We believe that career stories should be at the centre of any change strategy – stories are one of the key ways that cultures are created and sustained. Inspiring career stories have a vital role to play in transforming the way people think about career development and the opportunities open to them.

At this roundtable we were joined by Lorna Macdonald, Head of Career Development and Elaine Paterson, former Executive Producer and now Talent Consultant at the BBC. They shared the story of their work at the Corporation, focusing on how the BBC has used storytelling to make an emotional connection with employees, challenge manager assumptions, and inspire individual action, in support of their career strategy.

‘The BBC career experience; from gated community to a career playground’

Insight

Rosemary McLean introduced the session, commenting on the central role of personal narrative in career development. Indeed, one objective of our successful Be Bold career development programme is to help people clarify and articulate their career story.

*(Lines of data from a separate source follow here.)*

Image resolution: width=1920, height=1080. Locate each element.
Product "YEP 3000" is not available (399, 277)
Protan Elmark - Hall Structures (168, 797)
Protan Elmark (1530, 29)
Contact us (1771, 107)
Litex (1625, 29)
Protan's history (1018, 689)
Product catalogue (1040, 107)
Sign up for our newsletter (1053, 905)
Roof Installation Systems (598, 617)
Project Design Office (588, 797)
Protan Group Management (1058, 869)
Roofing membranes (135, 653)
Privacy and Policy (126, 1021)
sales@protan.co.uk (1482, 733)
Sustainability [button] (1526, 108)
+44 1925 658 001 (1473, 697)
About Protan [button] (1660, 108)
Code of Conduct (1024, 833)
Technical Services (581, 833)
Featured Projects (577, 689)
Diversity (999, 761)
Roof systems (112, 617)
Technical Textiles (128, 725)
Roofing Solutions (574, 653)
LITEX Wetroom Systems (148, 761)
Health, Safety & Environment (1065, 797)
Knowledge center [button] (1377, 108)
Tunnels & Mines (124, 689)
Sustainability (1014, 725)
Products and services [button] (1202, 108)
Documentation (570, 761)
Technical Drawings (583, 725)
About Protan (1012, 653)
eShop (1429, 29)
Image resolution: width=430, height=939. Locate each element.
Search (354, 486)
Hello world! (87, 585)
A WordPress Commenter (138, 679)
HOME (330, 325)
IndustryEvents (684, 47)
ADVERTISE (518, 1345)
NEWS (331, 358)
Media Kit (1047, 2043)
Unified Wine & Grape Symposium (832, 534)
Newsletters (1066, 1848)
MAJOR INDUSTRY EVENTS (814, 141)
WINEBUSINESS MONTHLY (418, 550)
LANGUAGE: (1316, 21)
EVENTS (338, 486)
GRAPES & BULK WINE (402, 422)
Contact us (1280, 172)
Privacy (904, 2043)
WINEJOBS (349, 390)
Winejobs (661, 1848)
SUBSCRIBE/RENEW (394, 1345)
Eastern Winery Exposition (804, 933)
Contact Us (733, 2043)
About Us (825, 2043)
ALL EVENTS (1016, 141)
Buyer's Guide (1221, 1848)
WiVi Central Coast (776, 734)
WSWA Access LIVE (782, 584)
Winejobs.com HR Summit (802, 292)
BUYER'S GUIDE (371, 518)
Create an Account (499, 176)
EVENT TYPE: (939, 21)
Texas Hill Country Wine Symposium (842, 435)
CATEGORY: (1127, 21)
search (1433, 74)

David North suggested that career stories are one of the most powerful ways of inspiring and influencing the behaviour of employees, line leaders and senior managers. Stories work because they:

  • Connect with our emotions; evoking empathy, for example
  • Enable us to teach subtly and indirectly
  • Come across as genuine and not company ‘spin’
  • Draw people together
  • Motivate people to take action

Stories can be used to communicate many aspects of a career strategy: from the different career pathways people follow, through the value of a great career conversation, to taking risks and breaking down organisational barriers.

Participants shared the messages they want to communicate with career stories, and the audiences they aim to reach:

  • Encourage emerging talent to seek breadth of experience
  • Influence everyone to understand that career development is about more than moving up
  • Educate technical staff about their career development options, particularly when the organisation is most at risk of losing them
  • Empower diverse talent to seek career support, for example through the mentor network
  • Promote the benefits of lateral moves and navigating your career
  • Help everyone to understand the strengths of the organisation culture, and how to work successfully within it
  • Highlight the importance of authenticity to high potentials; raising awareness that senior executives have doubts and vulnerabilities too

‘We tell stories to remind everyone that there is no ‘one right way’ to progress a career’

Innovation

Lorna provided the business context for their work, explaining that the BBC is transforming itself to survive and thrive in an increasingly competitive and disrupted media environment. Key to this is attracting and retaining talented people. A significant element of their strategy is promoting a career proposition which encourages people to make the most of all the BBC has to offer. A particular challenge is the profile of the employee population. The BBC has low turnover and long tenure, which can lead to many people feeling ‘stuck’.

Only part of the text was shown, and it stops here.